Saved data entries
· · · ·
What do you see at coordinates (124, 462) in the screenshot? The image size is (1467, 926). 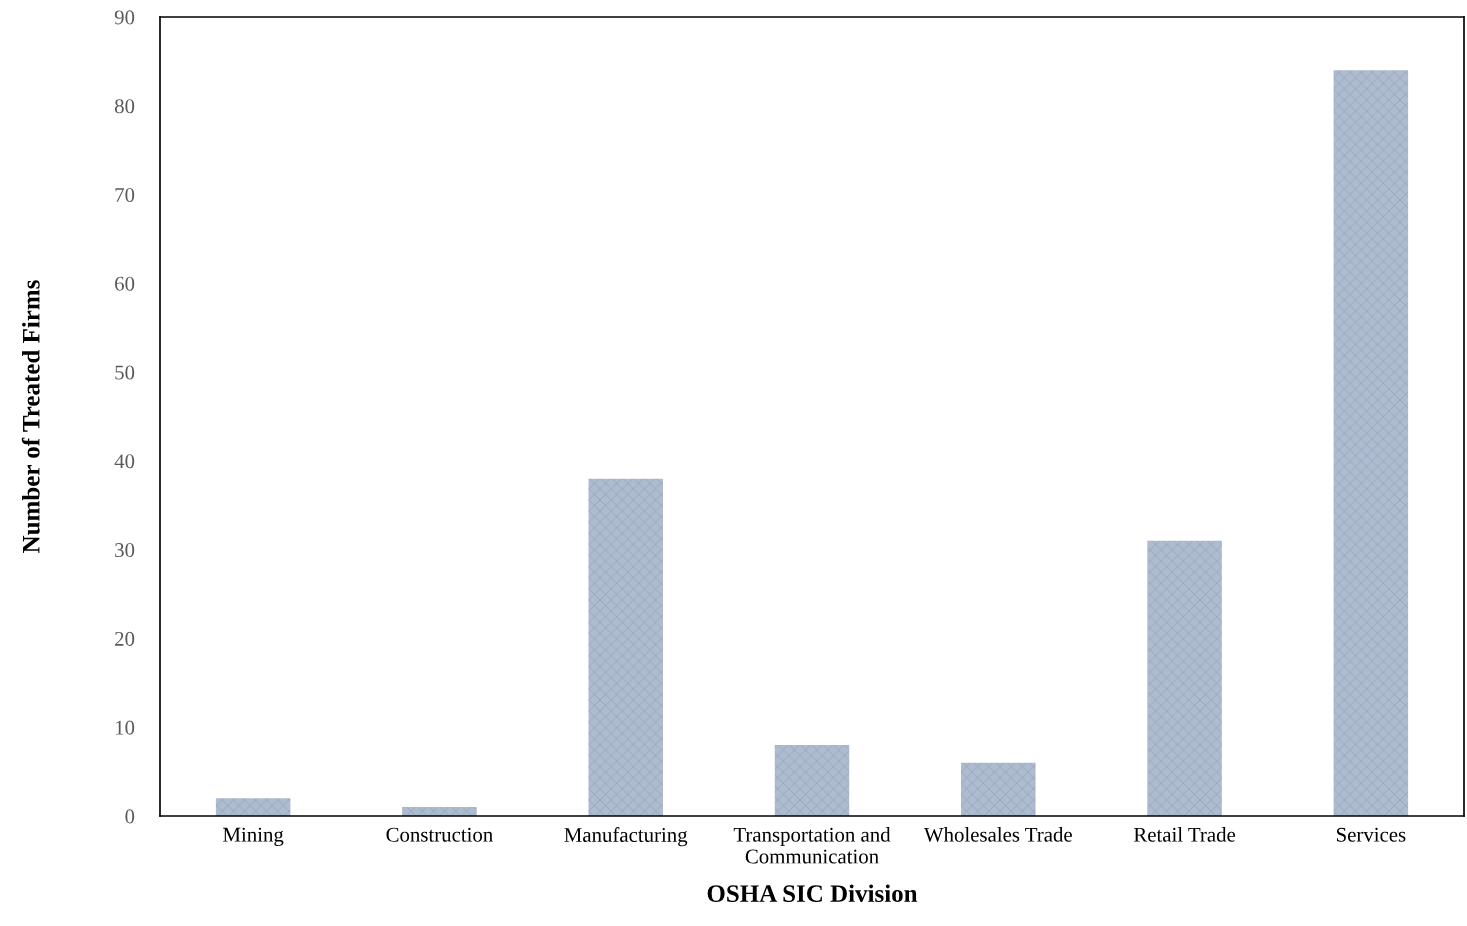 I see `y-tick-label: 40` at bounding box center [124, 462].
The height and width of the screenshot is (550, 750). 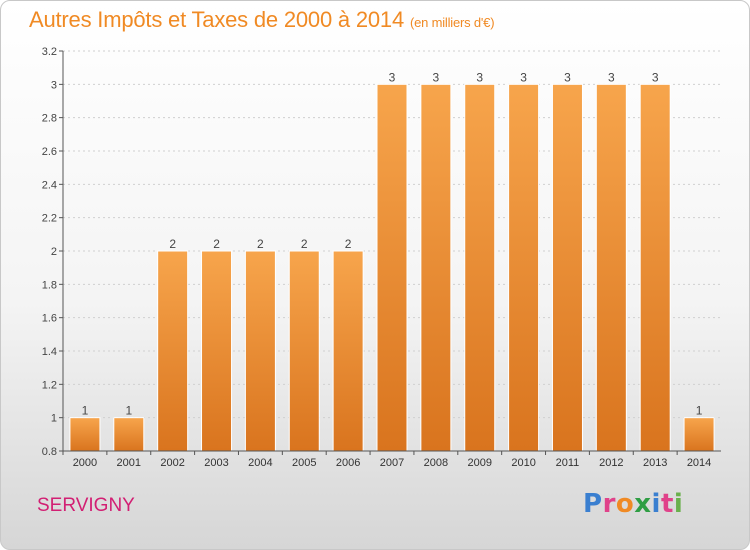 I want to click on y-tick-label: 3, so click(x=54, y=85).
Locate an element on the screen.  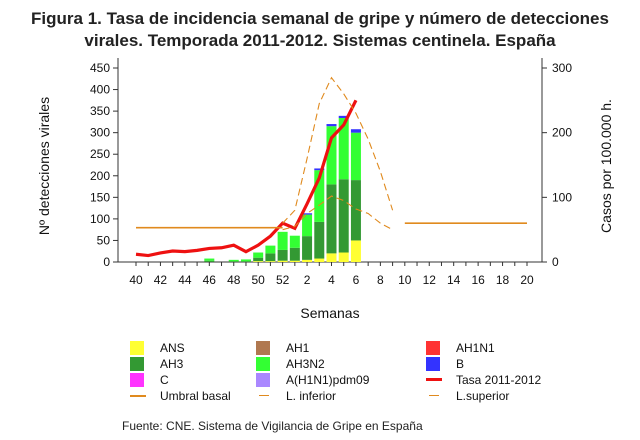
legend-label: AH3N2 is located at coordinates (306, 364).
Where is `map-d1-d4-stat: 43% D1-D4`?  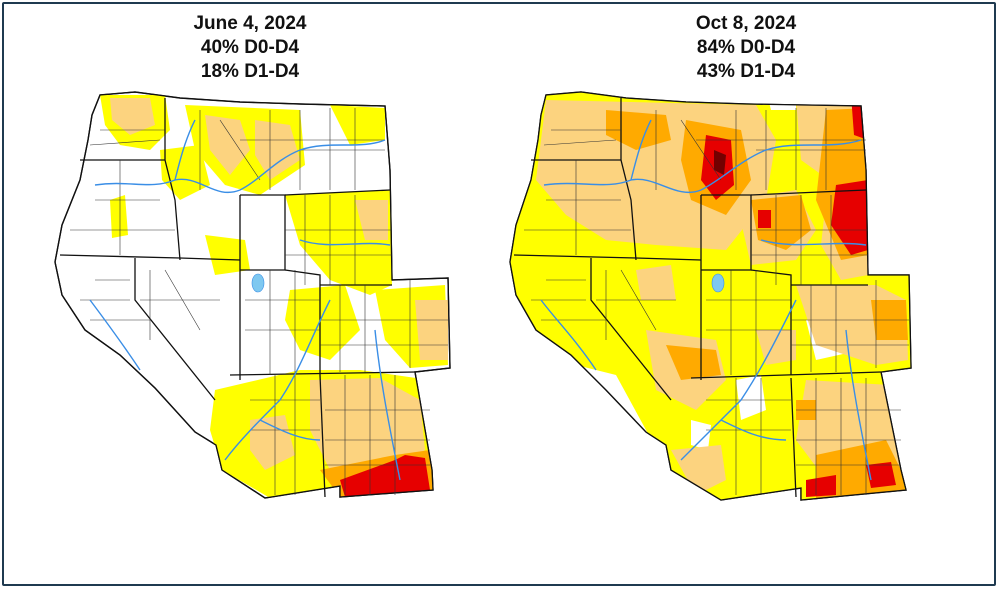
· · · ·
What is being asked:
Repeat the entries starting at the line containing "Locate an element on the screen." and running through the end of the entries, word for word, leaving out the pictures.

The completed task:
Locate an element on the screen.  
legend-label: AH3N2 is located at coordinates (306, 364).
Where is `map-d1-d4-stat: 43% D1-D4`?  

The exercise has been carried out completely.